When I queue a movie, I try to find out as little about it as possible, even going so far as to avoid reading the little summary that Netflix provides. This way I have as close to zero expectations as possible. Stranger than Paradise opens with a terrible scene where we hear one side of a phone conversation; it's a classic film trope, where people don't talk at all how they actually do on the phone (i.e. they repeat the person's name every time they talk to them, repeat what they said back to them, etc.), but it provides exposition without the character just staring at the camera and telling us what's about to happen. With this scene, my expectations turned to less than zero, but the film turns out to be pretty damned good with some surprising twists along the way.

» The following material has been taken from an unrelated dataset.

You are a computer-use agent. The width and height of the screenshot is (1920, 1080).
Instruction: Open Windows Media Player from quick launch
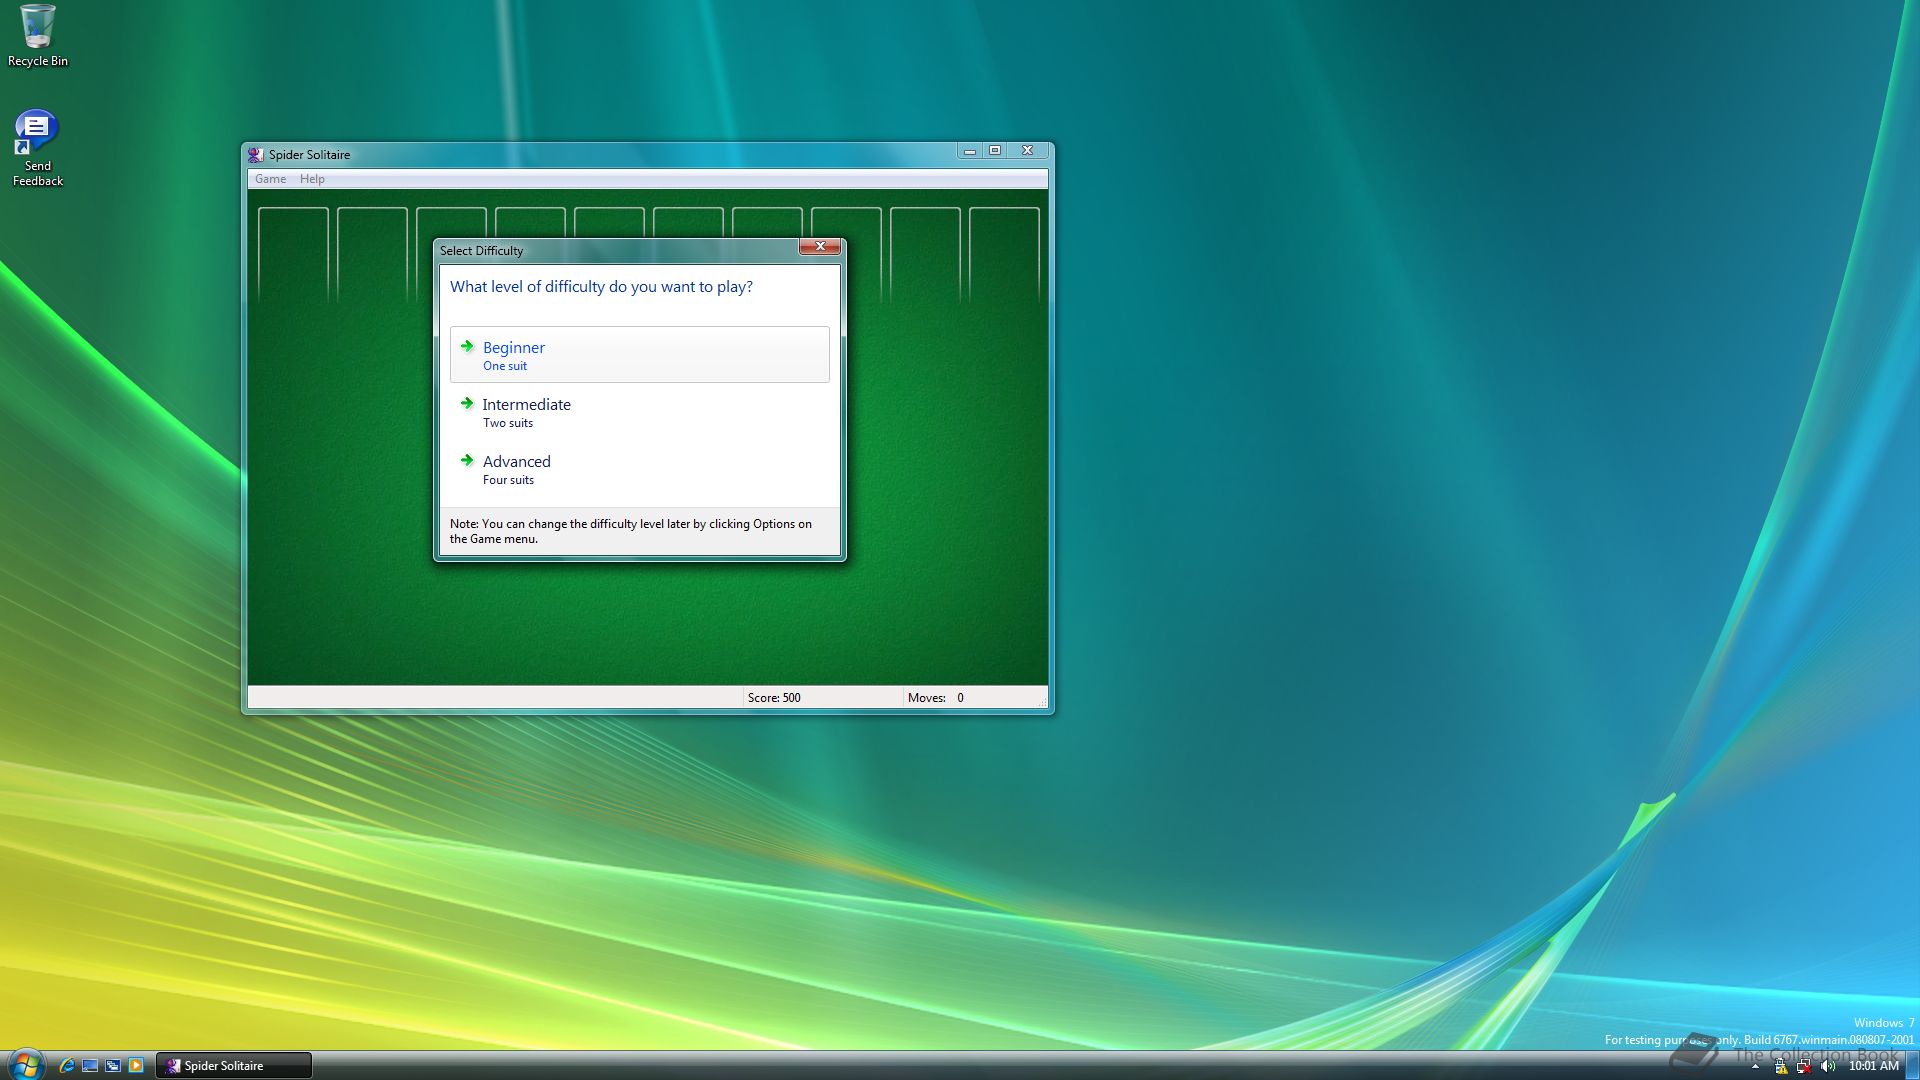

Stranger than Paradise has an 'I could have done that' feel to it; I have a dingy, spare apartment; I can hire actors; I can come up with not-very-interesting dialogue, and I can find a Morton Feldman imitator somewhere to score the film. What makes Stranger than Paradise a brilliant Cassavetes-style movie is all of things left unsaid and the way the characters' relationships change throughout the story. The film appears to be pieced together, but whether it is luck or excellent design, those pieces add up to much more than the sum of their parts.

One of the trade-offs to making a story like this is that the characters have to be pretty un self-aware and therefore appear almost buffoonish and/or bland, i.e. the 'protagonist' really doesn't know anyone or anywhere to visit besides Cleveland in the winter. Most characters in films are smarter than the average person, they're more 'in control', they can say really quick-witted things when they're being shot at, etc. - in these more independent ventures, the characters tend to have circumstances and Fate control them in ways they cannot grasp.